Detailed description of the invention
[Fig. 1] is the scanning of the pine tree powder of (b) without hydro-thermal process (a) and after hydro-thermal process in embodiment 1 Electron microscope;
[Fig. 2] is the scanning electron microscope (SEM) photograph of sample prepared by embodiment 1;
[Fig. 3] is the transmission electron microscope picture of sample prepared by embodiment 1;
[Fig. 4] is that the nitrogen of active carbon prepared by embodiment 3 washes desorption curve and grain size distribution;
[Fig. 5] be embodiment 1 prepare active carbon as anode material of lithium-ion battery when charge-discharge test figure;[figure 6] be embodiment 1 prepare active carbon as electrode material for electric double layer capacitor when charge-discharge test figure.
Specific embodiment
The content of present invention is described further below with reference to specific embodiment.These embodiments are interpreted as being only used for Illustrate the present invention rather than limits the scope of the invention.After having read the content of the invention recorded, it is based on this hair It is real that bright principle equally falls into claims of the present invention limited range to the various changes of the invention made or modification Apply example 1
Active carbon preparation:
(1) charcoal source preparation: the pine tree inside the mountain Changsha Yue Lu is chosen as presoma carbon source, peeling takes its wooden Main part, it is dry at 120 DEG C in an oven then to be crushed for 24 hours after being washed with distilled water three times, cross and filter out 40~ The pine tree powder of 80 mesh.

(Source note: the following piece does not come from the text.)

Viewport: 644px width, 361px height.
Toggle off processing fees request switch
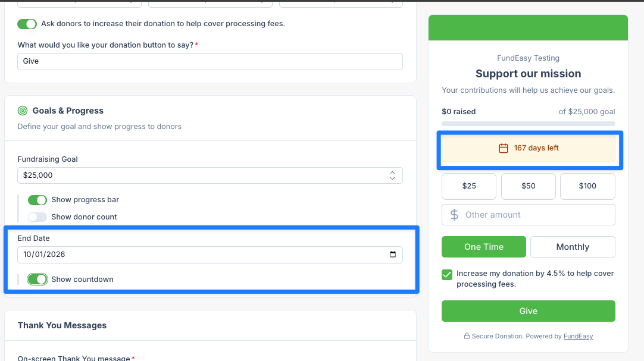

(2) it hydro-thermal process: weighs in 1g NaOH 80mL water, transfers them in 100mL reaction kettle, take the charcoal in (1) For source 1g in reaction kettle, sealing places it in air dry oven hydro-thermal 6h at 200 DEG C.Hydro-thermal is completed, cooling, forced air drying It is dried in case, obtains solid mixture, the scanning electron microscope of the pine tree powder before and after hydro-thermal process is as shown in Figure 1, it can be observed that water The cellular structure on pine tree powder surface more and more evenly, illustrates that water-heat process has important shadow to its cellular structure after heat treatment It rings.
(3) it carbonizes: taking gained hybrid solid in (2), under an argon atmosphere, be warming up to 800 DEG C with 10 DEG C/min, heat preservation 1.5h, after being cooled to room temperature, product successively uses concentrated hydrochloric acid, secondary water washing to neutrality, then filters, is dried in vacuo at 80 DEG C 8h, gained active carbon specific surface area 1995m2/ g, aperture are concentrated mainly on 3nm or so.The scanning electron microscope of the active carbon of preparation is such as Shown in Fig. 2, after pine tree raw material is carbonized, it is still able to maintain the original multistage porous structure of pine tree, has quick mass transfer mistake Journey, transmission electron microscope results (Fig. 3) show it with a large amount of cellular structure.
Comparative example 1
Active carbon preparation:
(1) charcoal source preparation: the pine tree inside the mountain Changsha Yue Lu is chosen as presoma carbon source, peeling takes its wooden Main part, it is dry at 120 DEG C in an oven then to be crushed for 24 hours after being washed with distilled water three times, cross and filter out 40~ The pine tree powder of 80 mesh.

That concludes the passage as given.